GIVEN RECORDS.
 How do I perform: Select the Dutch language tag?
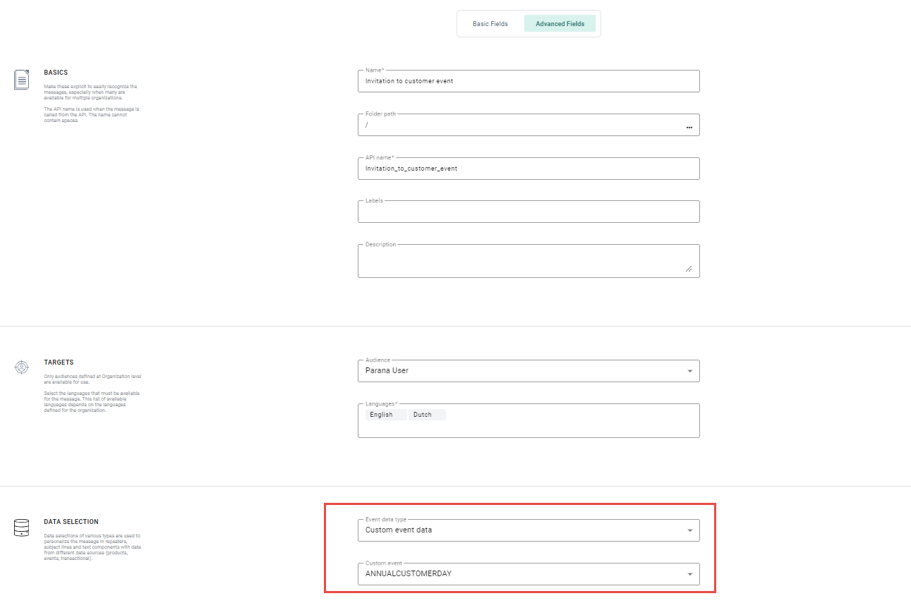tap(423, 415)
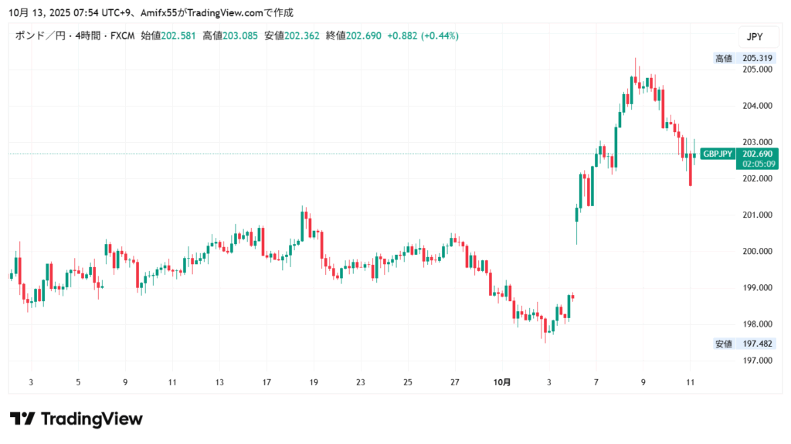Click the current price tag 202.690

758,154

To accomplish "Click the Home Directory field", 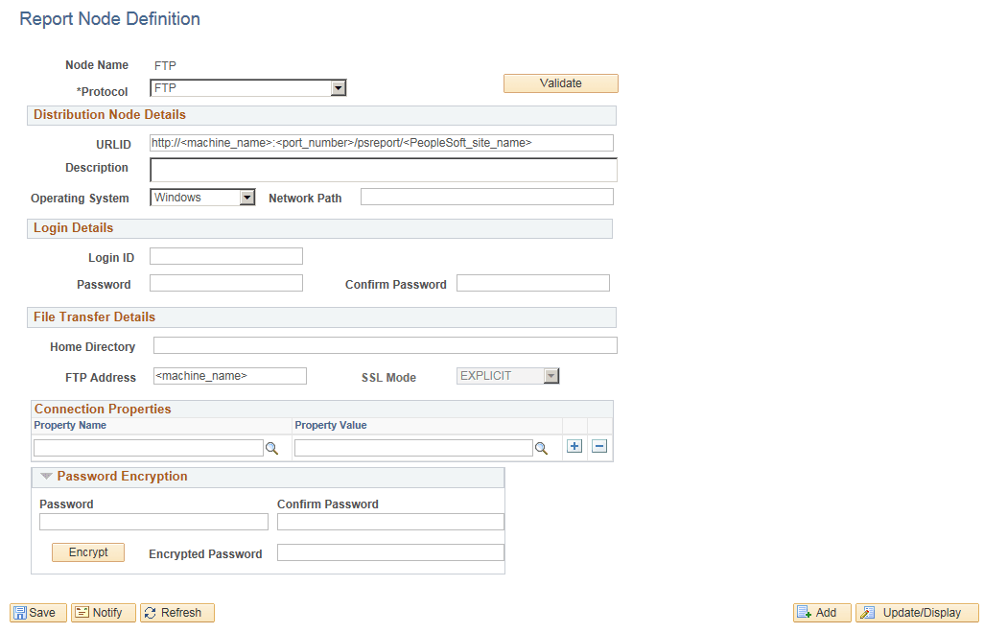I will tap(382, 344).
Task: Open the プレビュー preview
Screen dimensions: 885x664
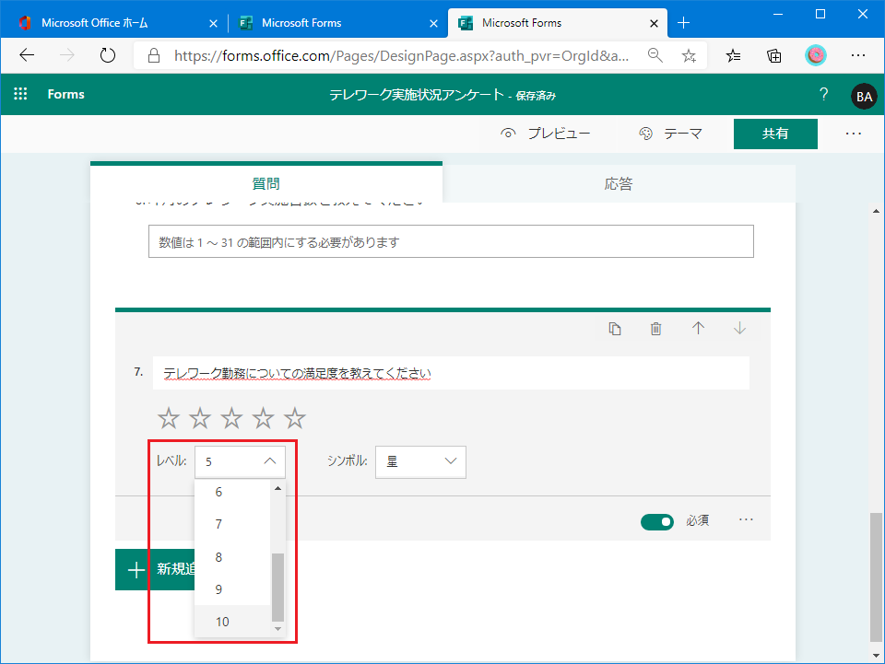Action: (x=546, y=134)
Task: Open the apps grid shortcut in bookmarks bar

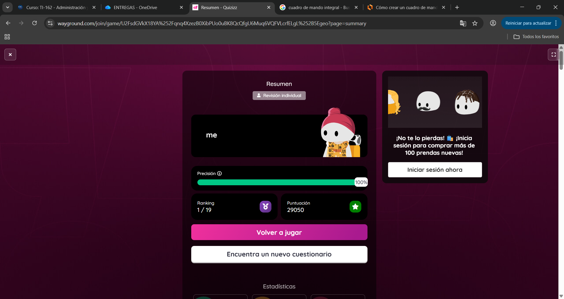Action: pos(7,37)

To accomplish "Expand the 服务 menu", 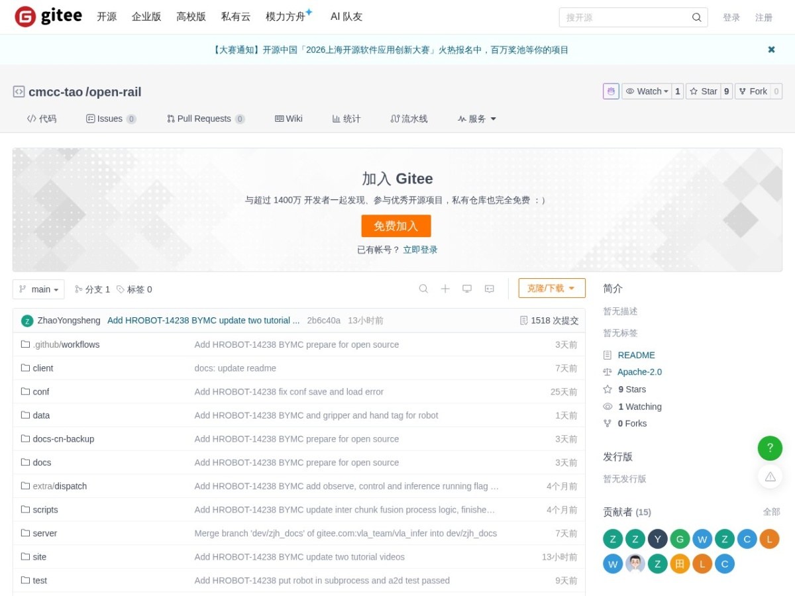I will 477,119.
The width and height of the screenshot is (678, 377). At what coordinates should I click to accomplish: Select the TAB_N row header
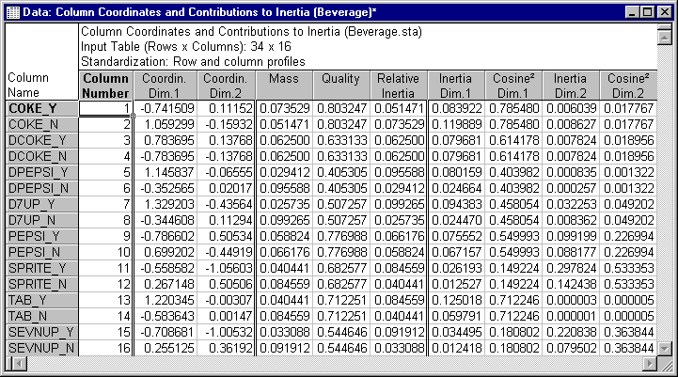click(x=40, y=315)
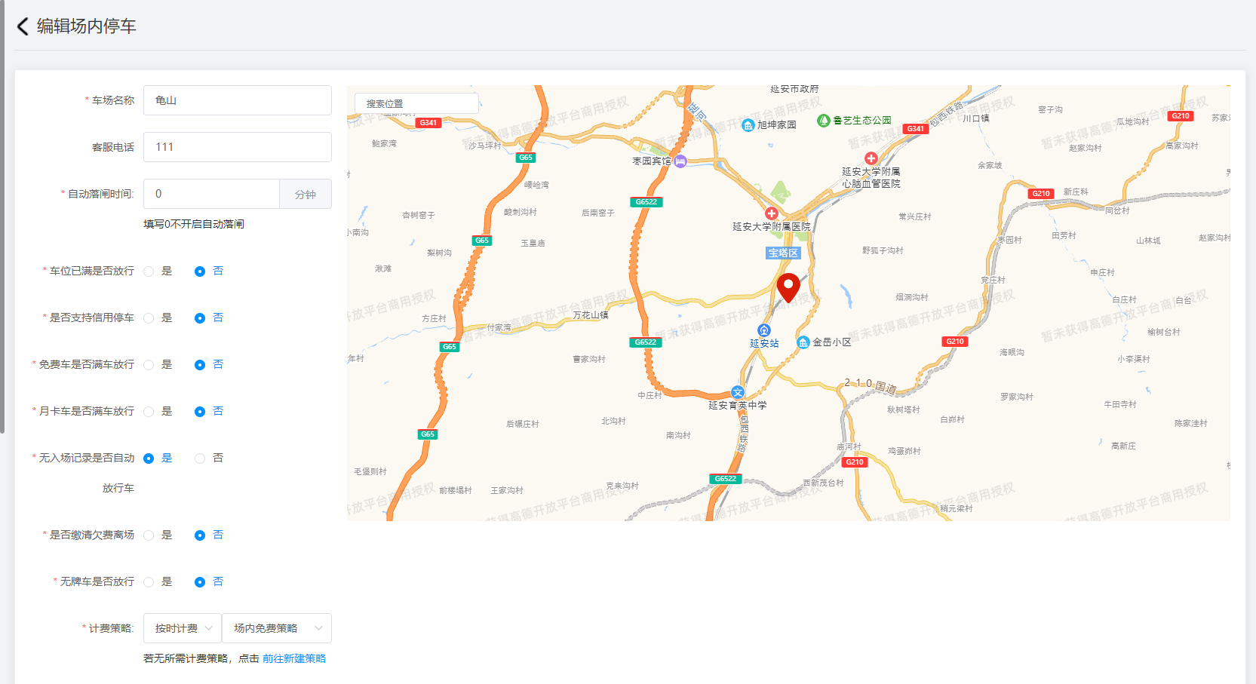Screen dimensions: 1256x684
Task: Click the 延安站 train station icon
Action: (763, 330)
...
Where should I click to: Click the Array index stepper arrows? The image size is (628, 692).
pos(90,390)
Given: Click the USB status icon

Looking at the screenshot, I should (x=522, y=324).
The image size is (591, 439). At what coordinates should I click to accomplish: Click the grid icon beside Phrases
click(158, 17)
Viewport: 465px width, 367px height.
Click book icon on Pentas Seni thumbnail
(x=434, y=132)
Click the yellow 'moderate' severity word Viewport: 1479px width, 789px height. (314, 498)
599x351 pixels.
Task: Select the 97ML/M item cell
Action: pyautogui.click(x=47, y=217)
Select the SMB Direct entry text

DESCRIPTION OF THE TASK. Pick out each line in the items above that contains the word "Viewport".

RIGHT ANSWER.
Viewport: 465px width, 367px height.
Click the yellow 'moderate' severity word Viewport: 1479px width, 789px height. (314, 498)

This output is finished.